Here’s an example of how it can happen (it’s a domestic scenario, but it applies to professional communication as well):
I enjoy figuring out songs “by ear” on our piano at home. One day my wife, who also plays a bit, asked me to show her how to do it. (She mostly just plays songs from sheet music.)
“Oh, it’s easy,” I said. “Just listen to the bass line; it’s usually playing the root. Then you just have to figure out if the chord is major or minor.”
I droned on for a few seconds after that, happily explaining my method, until I noticed that her brow had furrowed.
“I don’t get it,” she said. “What’s a root?”
The curse of knowledge had struck.
I’d mistakenly assumed we knew the same stuff about music. But, unfortunately, no one had ever taught her any music theory. So when I launched into that “root,” “major” and “minor” bit I lost her. Plus I felt like a schmuck.
Of course, when the communication is just between two people the curse of knowledge is easy to overcome. One person just says, “Hold on, I don’t understand. Could you explain that?”
But when we’re speaking to a mass audience, as we do when we’re marketing a brand or product, we don’t have the benefit of immediate feedback that lets us correct things. We have to be clear the first time. There’s no one to say, “You’re talking over my head” if our message bores, confuses or overwhelms our audience.
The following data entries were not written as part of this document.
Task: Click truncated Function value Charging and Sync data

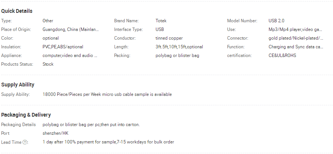Action: 296,47
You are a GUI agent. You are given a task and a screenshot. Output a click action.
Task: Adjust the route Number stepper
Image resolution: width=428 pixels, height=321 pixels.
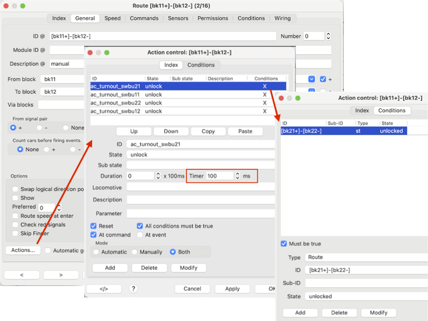tap(328, 36)
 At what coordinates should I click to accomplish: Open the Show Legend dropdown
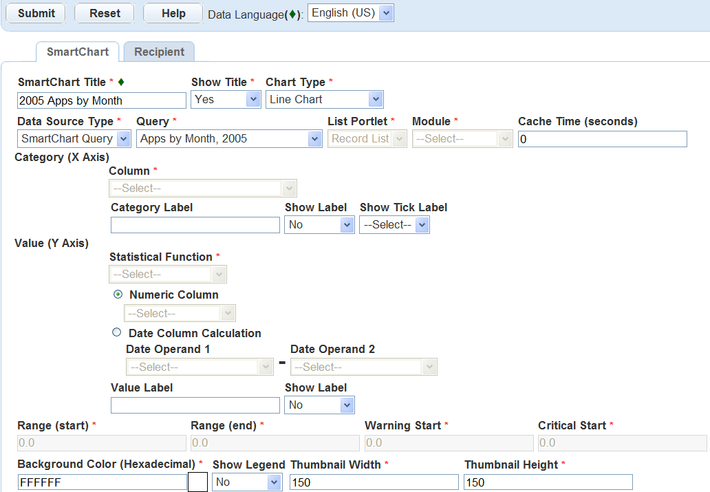[x=247, y=482]
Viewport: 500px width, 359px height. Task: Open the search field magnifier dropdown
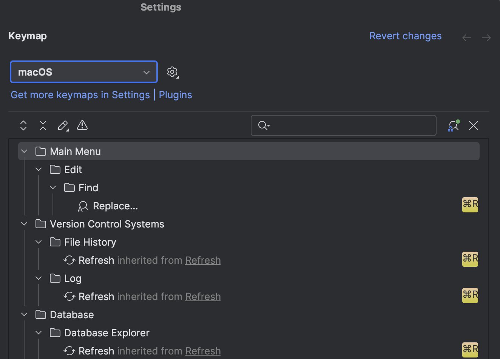point(263,125)
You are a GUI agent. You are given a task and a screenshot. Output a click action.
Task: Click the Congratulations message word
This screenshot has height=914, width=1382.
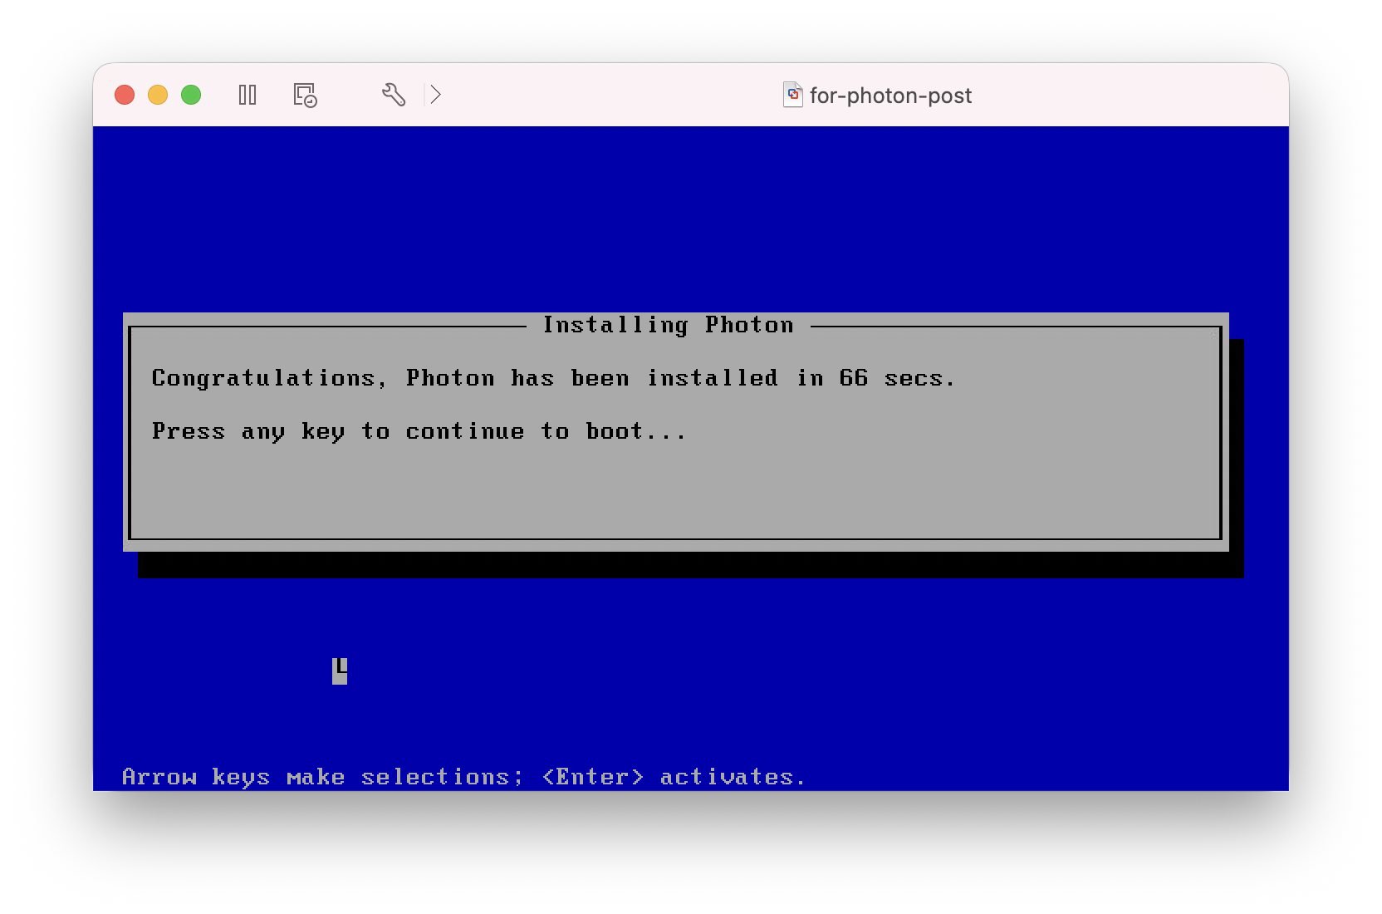pyautogui.click(x=263, y=379)
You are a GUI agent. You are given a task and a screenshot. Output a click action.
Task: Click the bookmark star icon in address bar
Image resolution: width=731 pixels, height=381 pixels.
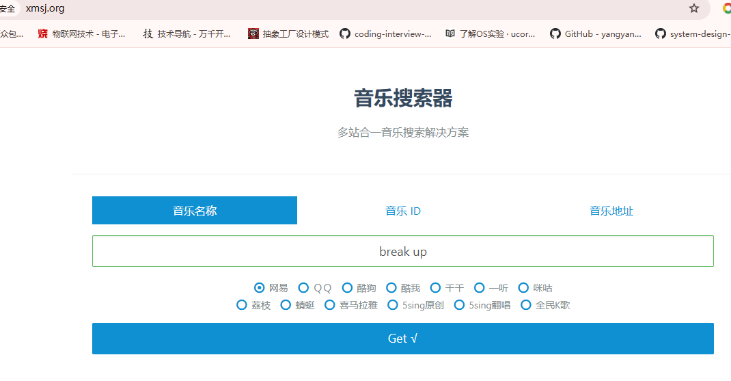tap(694, 8)
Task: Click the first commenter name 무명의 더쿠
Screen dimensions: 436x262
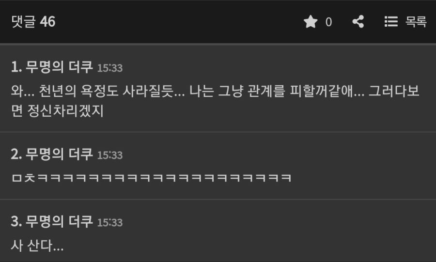Action: pos(59,67)
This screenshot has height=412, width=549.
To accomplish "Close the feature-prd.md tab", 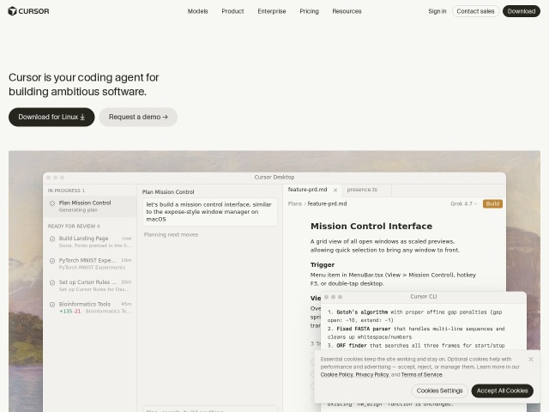I will pos(335,190).
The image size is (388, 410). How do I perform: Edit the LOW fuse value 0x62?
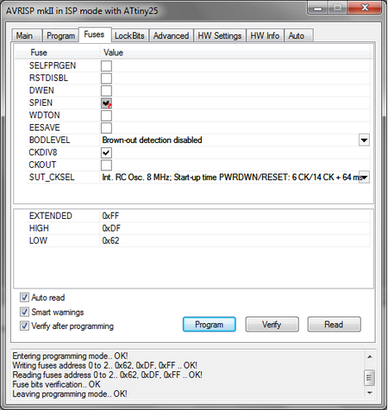coord(110,240)
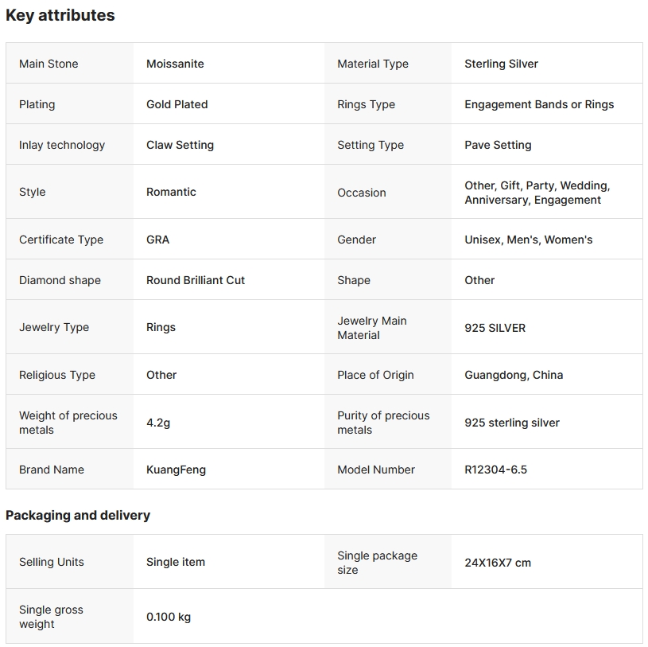Click the Key attributes heading

click(x=60, y=15)
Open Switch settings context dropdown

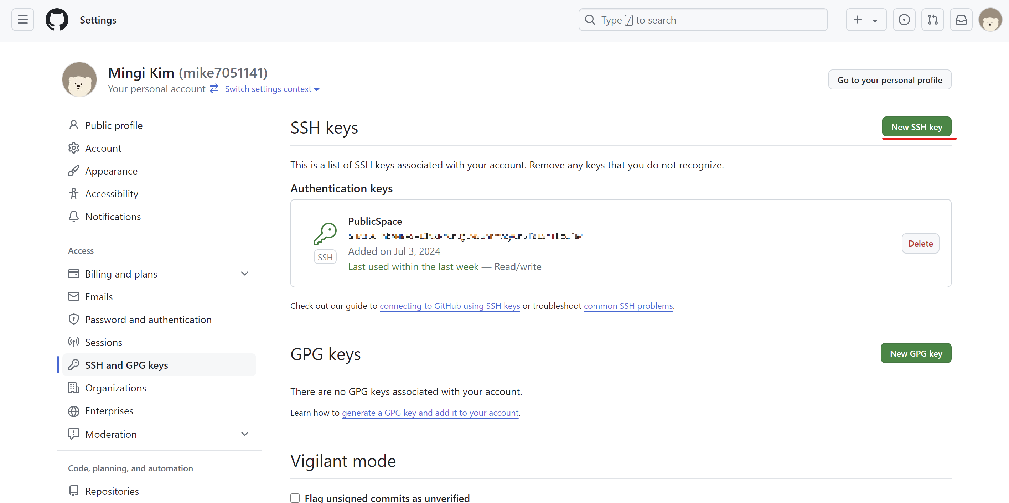point(272,89)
Picture a minister addressing his congregation. If he forgets that his flock hasn’t attended seminary, he might start peppering his sermons with obscure biblical references that would sail past most of his listeners. Too much of that and they’ll tune out, fidget or fall asleep. But if he remembers to keep it simple – even his Boss spoke in parables – he keeps them engaged.
If we’re going to engage people with our message, and avoid being stung by the curse of knowledge, we need to do the same.